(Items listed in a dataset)
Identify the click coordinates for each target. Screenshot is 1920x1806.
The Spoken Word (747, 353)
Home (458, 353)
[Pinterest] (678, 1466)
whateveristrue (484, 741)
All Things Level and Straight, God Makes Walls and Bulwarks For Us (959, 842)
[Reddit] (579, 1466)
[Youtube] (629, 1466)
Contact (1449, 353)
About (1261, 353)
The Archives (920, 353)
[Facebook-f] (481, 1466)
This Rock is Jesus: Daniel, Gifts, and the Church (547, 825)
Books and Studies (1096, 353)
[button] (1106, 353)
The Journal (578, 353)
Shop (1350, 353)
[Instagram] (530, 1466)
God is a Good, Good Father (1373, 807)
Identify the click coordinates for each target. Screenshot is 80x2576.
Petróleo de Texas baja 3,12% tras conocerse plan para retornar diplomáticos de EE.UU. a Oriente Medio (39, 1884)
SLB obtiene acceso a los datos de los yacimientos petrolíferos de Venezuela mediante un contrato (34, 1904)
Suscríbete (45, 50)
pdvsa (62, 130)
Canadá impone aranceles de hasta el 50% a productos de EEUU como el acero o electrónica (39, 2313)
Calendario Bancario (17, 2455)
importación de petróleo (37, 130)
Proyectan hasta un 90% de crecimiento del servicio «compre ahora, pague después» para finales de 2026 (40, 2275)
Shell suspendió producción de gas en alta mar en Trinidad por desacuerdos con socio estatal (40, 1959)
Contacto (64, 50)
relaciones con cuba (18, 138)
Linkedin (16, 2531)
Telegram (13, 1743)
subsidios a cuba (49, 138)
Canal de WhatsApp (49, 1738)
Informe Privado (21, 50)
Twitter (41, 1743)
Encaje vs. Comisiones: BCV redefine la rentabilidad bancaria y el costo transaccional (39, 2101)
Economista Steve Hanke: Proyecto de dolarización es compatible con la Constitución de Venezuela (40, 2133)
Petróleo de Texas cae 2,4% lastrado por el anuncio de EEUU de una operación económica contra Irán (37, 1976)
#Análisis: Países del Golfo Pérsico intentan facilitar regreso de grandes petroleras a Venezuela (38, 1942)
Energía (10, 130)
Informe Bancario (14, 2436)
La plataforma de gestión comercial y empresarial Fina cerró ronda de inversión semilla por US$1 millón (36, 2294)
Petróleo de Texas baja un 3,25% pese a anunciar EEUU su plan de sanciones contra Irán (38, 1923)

TASK REQUIREMENTS
An exact copy of every record is required.

TASK SOLUTION
Identify the click coordinates for each target. Screenshot is 1920x1806.
The Spoken Word (747, 353)
Home (458, 353)
[Pinterest] (678, 1466)
whateveristrue (484, 741)
All Things Level and Straight, God Makes Walls and Bulwarks For Us (959, 842)
[Reddit] (579, 1466)
[Youtube] (629, 1466)
Contact (1449, 353)
About (1261, 353)
The Archives (920, 353)
[Facebook-f] (481, 1466)
This Rock is Jesus: Daniel, Gifts, and the Church (547, 825)
Books and Studies (1096, 353)
[button] (1106, 353)
The Journal (578, 353)
Shop (1350, 353)
[Instagram] (530, 1466)
God is a Good, Good Father (1373, 807)
Identify the click coordinates for each target. Screenshot is 80x2576.
Petróleo de Texas baja 3,12% tras conocerse plan para retornar diplomáticos de EE.UU. a Oriente Medio (39, 1884)
SLB obtiene acceso a los datos de los yacimientos petrolíferos de Venezuela mediante un contrato (34, 1904)
Suscríbete (45, 50)
pdvsa (62, 130)
Canadá impone aranceles de hasta el 50% a productos de EEUU como el acero o electrónica (39, 2313)
Calendario Bancario (17, 2455)
importación de petróleo (37, 130)
Proyectan hasta un 90% de crecimiento del servicio «compre ahora, pague después» para finales de 2026 (40, 2275)
Shell suspendió producción de gas en alta mar en Trinidad por desacuerdos con socio estatal (40, 1959)
Contacto (64, 50)
relaciones con cuba (18, 138)
Linkedin (16, 2531)
Telegram (13, 1743)
subsidios a cuba (49, 138)
Canal de WhatsApp (49, 1738)
Informe Privado (21, 50)
Twitter (41, 1743)
Encaje vs. Comisiones: BCV redefine la rentabilidad bancaria y el costo transaccional (39, 2101)
Economista Steve Hanke: Proyecto de dolarización es compatible con la Constitución de Venezuela (40, 2133)
Petróleo de Texas cae 2,4% lastrado por el anuncio de EEUU de una operación económica contra Irán (37, 1976)
#Análisis: Países del Golfo Pérsico intentan facilitar regreso de grandes petroleras a Venezuela (38, 1942)
Energía (10, 130)
Informe Bancario (14, 2436)
La plataforma de gestión comercial y empresarial Fina cerró ronda de inversión semilla por US$1 millón (36, 2294)
Petróleo de Texas baja un 3,25% pese a anunciar EEUU su plan de sanciones contra Irán (38, 1923)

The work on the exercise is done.